Sometimes you get surprised by what you expected. That’s what happened when I spent the last weekend of January at Sewanee, the University of the South, with the rest of the Nashville Fellows for our Vocational Calling retreat. We had Dr. Bill Fullilove from Reformed Theological Seminary in Atlanta (and a former Fellows director himself) and Suz Grimes (a representative for one of the aptitude/work tests we took) lead our retreat that helped us to identify where we thrive in work and how to find a job that lines up with our natural inclinations, gifts, and skills.
I came away so affirmed that I am where I should be. That’s nothing radical, but I think it was just having the confirmation that I’m on the right path, I’m striving after the right things, I’m honoring the Lord and stumbling two steps forward and one step back, and I’m leaning on Him to guide my steps.
I believe, for now, writing is absolutely my vocation, and I think for years I've wrestled with this idea of inadequacy in regards to my interests and passions. I knew I was passionate about writing and my faith but I really thought I kind of had to pick one – which meant I had to be noble and choose a career in vocational ministry if I really wanted to make an impact for the kingdom. But that's bad theology. There's a need for godly doctors and nurses and writers and lawyers and teachers just as much as there's a need for godly ministers of the faith. So instead of feeling like I was letting God down by choosing something "I" wanted instead of something I "believed" He wanted, I am finding that God is honored so greatly in my writing, no matter the form it takes on. It's like the scene in Chariots of Fire, which we watched over the weekend, where the main character, Eric Liddell, says, "When I run, I feel God's pleasure." I don't know if I have experienced this feeling to the degree Eric has, but I do feel God's pleasure in ways when I write. It happens naturally; almost without effort. God has gifted me to write, and to neglect and run from that would be a severe slap in the face of the plans God has for me. It's like choosing Gage's plans over God's plans when presented with the choice at the buffet line. I thank God for his ever-abounding patience with me.

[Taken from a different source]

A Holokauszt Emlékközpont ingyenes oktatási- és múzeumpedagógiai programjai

And that's so freeing to me. It's like the bridle has been taken off. I don't have to worry about finding the exact perfect job, but instead can rest assured there's many jobs I can use to honor God in both word and deed that can help to reaffirm dignity in others and bring about redemptive restoration to a dying and broken world. Those are some of the sweetest words I've ever typed in my life. They put a smile on my face as I look back and read them.
We took three tests total, one that monitored how we work in team settings, one that identified a few good career paths we matched with aptitude-wise, and one that pointed out what specifically we enjoy about work and what roles we enjoy playing the most and for which reasons. It was affirming, mostly, to me because nothing really caught me off guard with the responses. I more or less nodded and let out a "hmm" after reading my report. It was spot on. And being able to identify some of these tendencies for me and putting some verbage on them was so key. I think I've known what I enjoy in work, and I know the roles I naturally gravitate toward, but for the first time I think I understood a little bit of the philosophy behind why I lean those directors.

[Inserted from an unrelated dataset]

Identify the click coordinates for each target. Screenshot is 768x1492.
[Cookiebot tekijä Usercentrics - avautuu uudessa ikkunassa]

And, I'll be completely honest, hiking through the hills of Tennessee with some of your best friends and just living life alongside one another in the mountains is always a sweet way to spend a weekend.
I think many of the Fellows are still pondering what’s next for them when they step out of the boat after Fellows, but I think each of us found a lot of comfort in knowing that we’re made in God’s image and gifted to make an impact on making all things new in this world. And if that’s not encouragement to step boldly into the unknown that awaits over the next few months, then I don’t know what is.